# Any of the 16 types are fine by me. I just really need help!



## vel (May 17, 2010)

Metaphorically_Heartless said:


> This is very interesting and a lot information thank you so much.
> 
> So how would you say INFJ with enneagram type 4 differ from type 9. Because I'm trying to figure out this thing. I posted this thing in the what's my enneagram sub forum, but it hasn't picked up any steam.
> 
> So how would they differ?


Enneagram isn't tied to MBTI. People combine their two scores together but there isn't a direct correlation between them. MBTI is about perceptions, enneagram is about goals, motivations. Type 4 INFJ would place emphasis on own originality and creativity.
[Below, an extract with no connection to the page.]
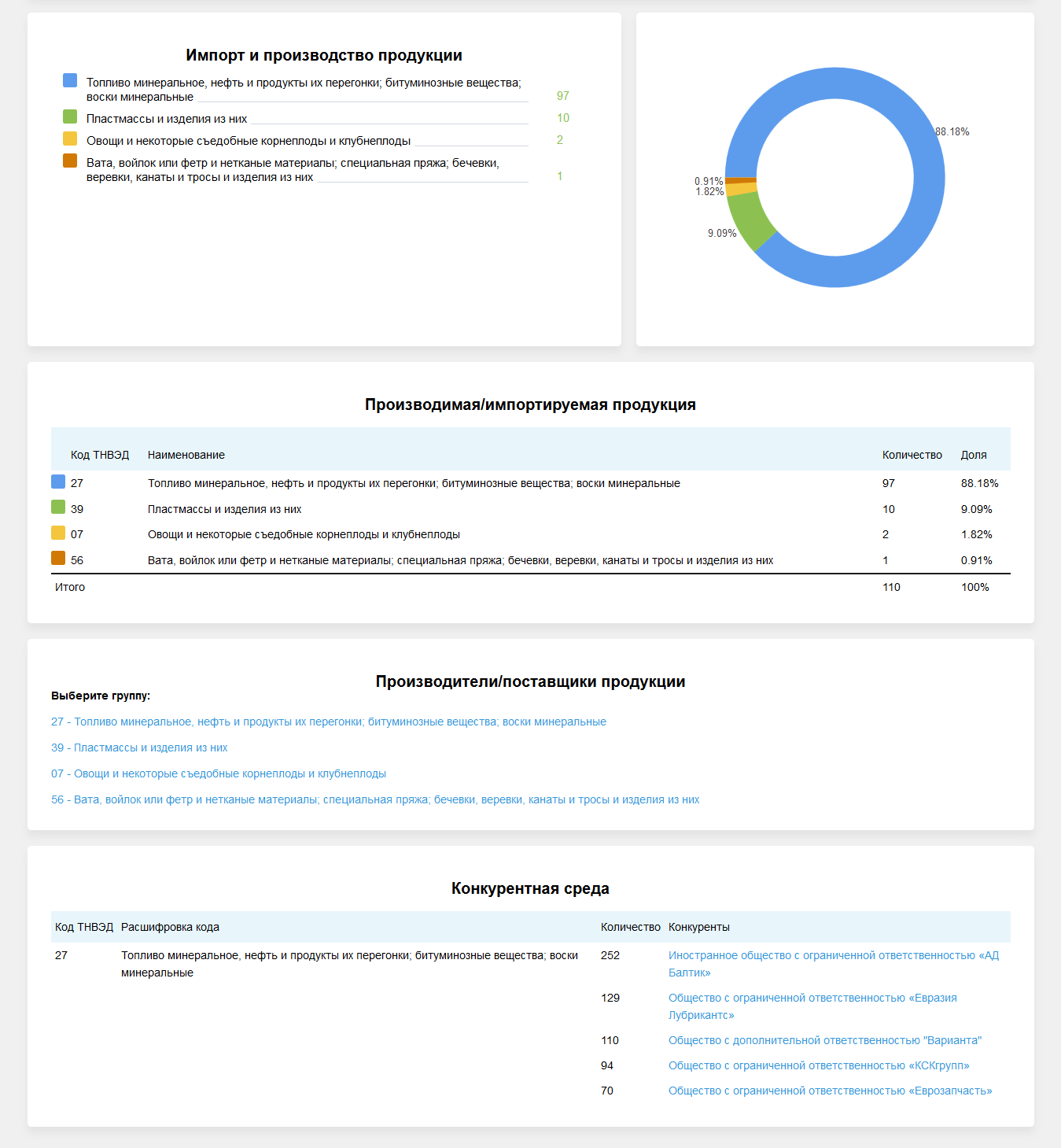Open the «АД Балтик» competitor link

833,955
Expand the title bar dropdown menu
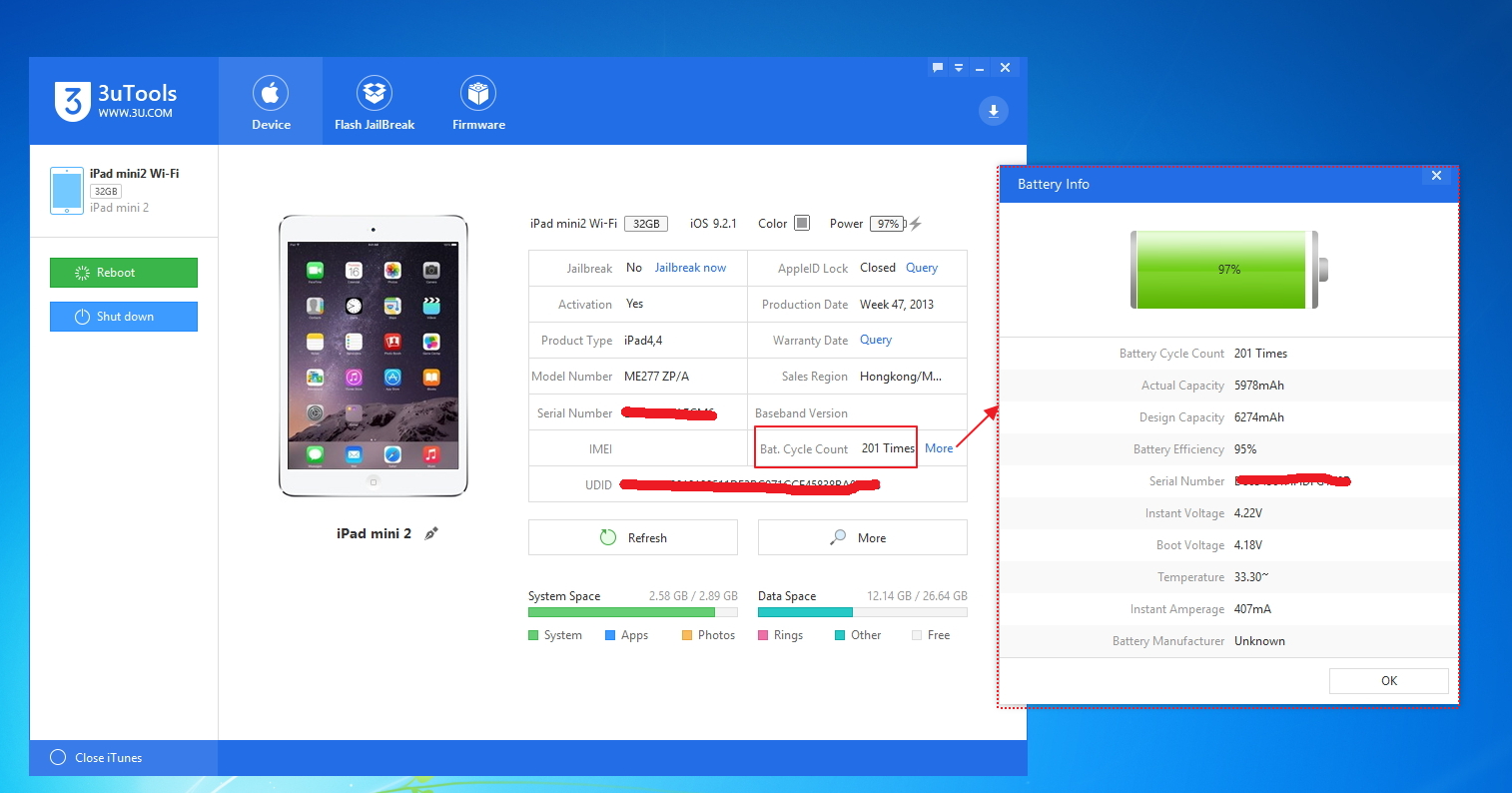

Type 9 would place emphasis on keeping up positive emotional atmosphere or alternatively keeping neutral as well as own diplomatic skill.


----------



## Metaphorically_Heartless (Mar 11, 2011)

vel said:


> Enneagram isn't tied to MBTI. People combine their two scores together but there isn't a direct correlation between them. MBTI is about perceptions, enneagram is about goals, motivations. Type 4 INFJ would place emphasis on own originality and creativity. Type 9 would place emphasis on keeping up positive emotional atmosphere or alternatively keeping neutral as well as own diplomatic skill.



Well something else to look into. I've appreciated your help thank you.


----------